**Tarefa 1:** Liste todas as pessoas citadas pelo nome no trecho sobre o PT.
**Tarefa 2:** Transcreva o trecho sobre o PT entre "Com mais de" e "tomar medidas concretas.", inclusive.

**Trecho do documento:**
Com mais de uma centena de apoiadores, o movimento recém-criado reúne diferentes adeptos do petismo, entre simpatizantes e filiados. “Tem uma nova geração de esquerda no País, que também se conecta com as revoltas globais”, diz o cientista político Jean Tible, professor da USP, um dos organizadores do movimento. “Uma frente de esquerda precisa dialogar com essa geração, que se organiza por meio de coletivos e outras iniciativas.” Eles reconhecem como positivo o discurso pela renovação feito pela cúpula do partido, mas acreditam que os dirigentes têm dificuldade em tomar medidas concretas.
O processo de renovação pode começar pela própria forma de escolha dos dirigentes. Acabar com o sistema de eleições diretas para a direção do partido é proposta de seis dos sete documentos preparados para o congresso. A CBN, corrente majoritária, responde pela exceção, embora um de seus integrantes, o ministro Patrus Ananias, tenha defendido a mudança em artigo publicado no site do próprio PT: “Aparentemente mais democrático e participativo, o Processo de Eleições Diretas não trouxe os resultados esperados. Tornou-se, pelo contrário, um fator de manipulação. Levamos para o interior do partido os mesmos procedimentos condenáveis dos processos eleitorais.”
O cientista político Aldo Fornazieri, que atuou na organização do 1o Congresso do PT, em 1991, afirma que um dos fatores que conduziu a legenda à crise atual está ligado à organização interna. “Até o PT chegar ao poder, a dinâmica interna do partido era dada pelas correntes, que pensavam estrategicamente o País. Elas não se vergavam ao imediatismo”, diz Fornazieri, que é professor da Escola de Sociologia e Política de São Paulo. “Depois, quem passou a controlar de fato o partido foram os mandatos e quem tinha cargo nas máquinas públicas.”
Ao declarar seu ceticismo quanto ao futuro da legenda, Fornazieri lembra que, há pouco tempo, o próprio Lula lamentou o fato de o “PT ter se tornado um partido cada vez mais igual aos outros”. Por outro lado, ele chama a atenção para o fato de o ex-presidente ter voltado a fazer uma maior movimentação política. “Ao mesmo tempo em que não afirma que é candidato, Lula se expõe mais e quase age como se fosse. Com isso, cria uma perspectiva de poder”, diz o cientista político. “Essa pode ser, em parte, uma saída para o partido. Isso não significa que o PT não pagará um preço altíssimo nas eleições municipais do ano que vem e também em 2018.”
Apesar do horizonte turbulento, o presidente do PT, Rui Falcão, não joga a toalha. Conta que, de janeiro até a primeira quinzena de maio, o PT registrou 15.954 novos filiados. “Enquanto tem gente que sai, como a Marta, está cheio de gente entrando”, diz Falcão, referindo-se à senadora Marta Suplicy. De acordo com o Tribunal Superior Eleitoral, o PT é o segundo maior partido do Brasil, atrás apenas do PMDB. Tem hoje quase 1,6 milhão de filiados. O número, no entanto, pouco representa se a antiga e atuante militância estiver perdida para sempre.
De imediato, não há saída para o partido de forma isolada. O presidente do PT também aposta na união com “forças mais amplas” para seguir em frente. Sabe que os temas da corrupção e do futuro do PT estarão em alta em Salvador. Nesse momento de inflexão para o partido, propõe discutir também o modelo para o Brasil: “Vamos continuar com um modelo que corta, mas não arrecada? Que não faz a reforma tributária? Que não mexe com o imposto de renda regressivo, concentrador? Que não institui uma forma de reduzir desigualdade, o imposto sobre grandes fortunas?”
Como Lula, Rui Falcão integra a CNB, corrente que fez um registro pouco auspicioso no documento que preparou para o congresso de Salvador: “Os partidos não são eternos”. Não são eternos, mas podem durar muito. O Partido Social-Democrata da Alemanha, por exemplo, existe desde maio de 1875. Filiado à Internacional Socialista, sobreviveu até à perseguição nazista. O PT teve vida mais fácil. Agora, porém, enfrenta suas próprias mazelas.

**Dados fornecidos:**
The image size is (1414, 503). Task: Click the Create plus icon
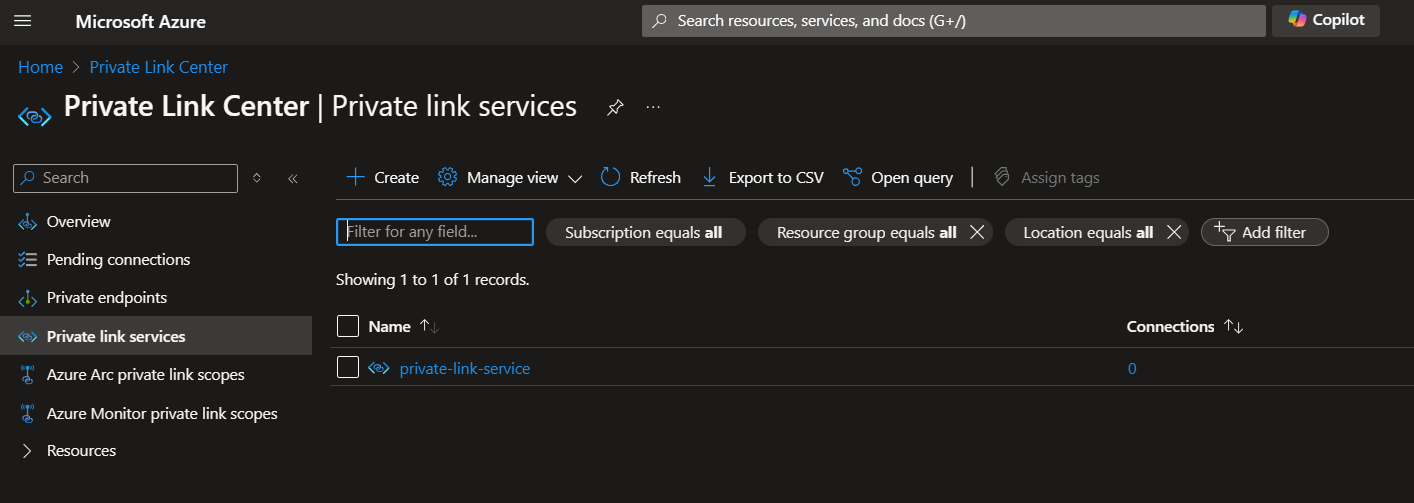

* * *

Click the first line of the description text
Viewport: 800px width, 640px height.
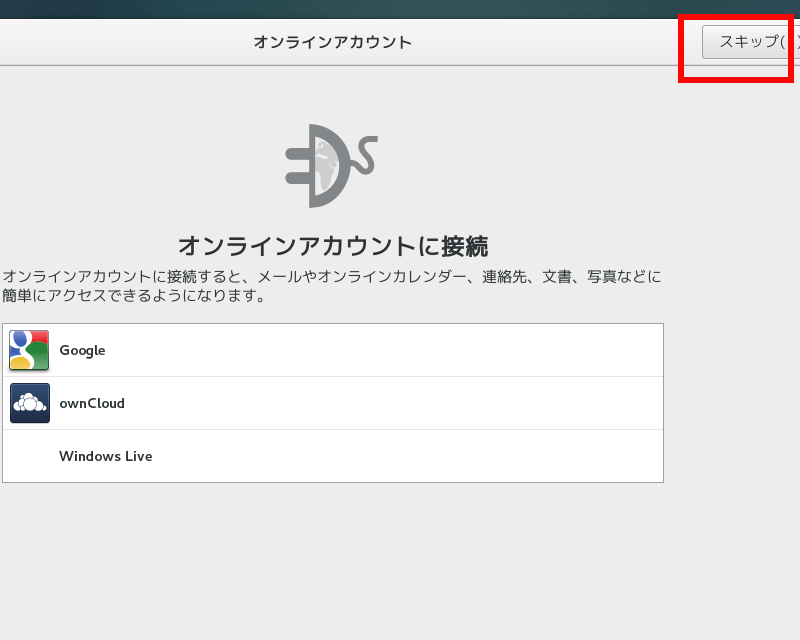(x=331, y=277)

...

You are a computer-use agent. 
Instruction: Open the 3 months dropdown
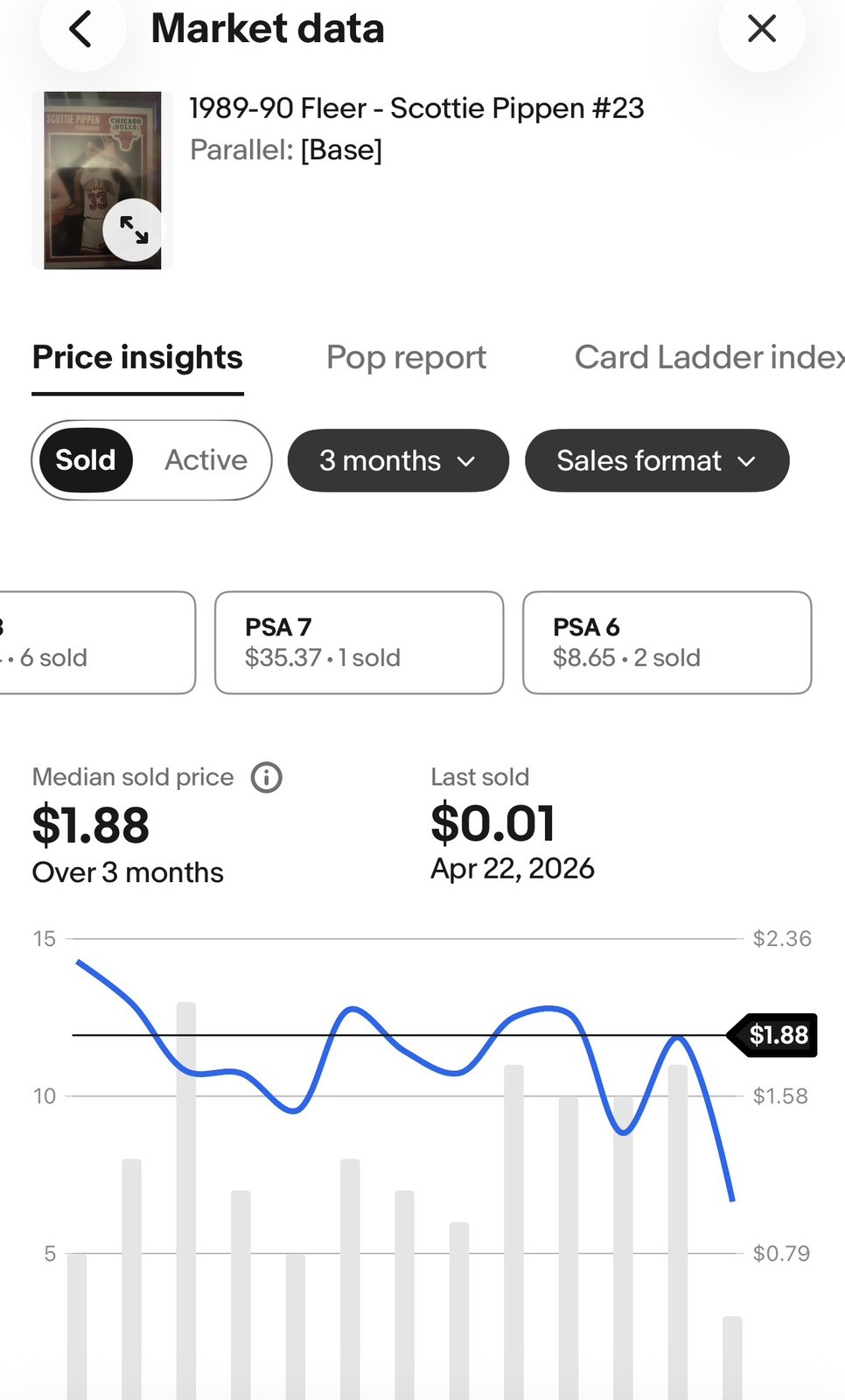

**Resposta 1:** Jean Tible, Patrus Ananias, Aldo Fornazieri, Lula, Rui Falcão e Marta Suplicy.

**Resposta 2:**
Com mais de uma centena de apoiadores, o movimento recém-criado reúne diferentes adeptos do petismo, entre simpatizantes e filiados. “Tem uma nova geração de esquerda no País, que também se conecta com as revoltas globais”, diz o cientista político Jean Tible, professor da USP, um dos organizadores do movimento. “Uma frente de esquerda precisa dialogar com essa geração, que se organiza por meio de coletivos e outras iniciativas.” Eles reconhecem como positivo o discurso pela renovação feito pela cúpula do partido, mas acreditam que os dirigentes têm dificuldade em tomar medidas concretas.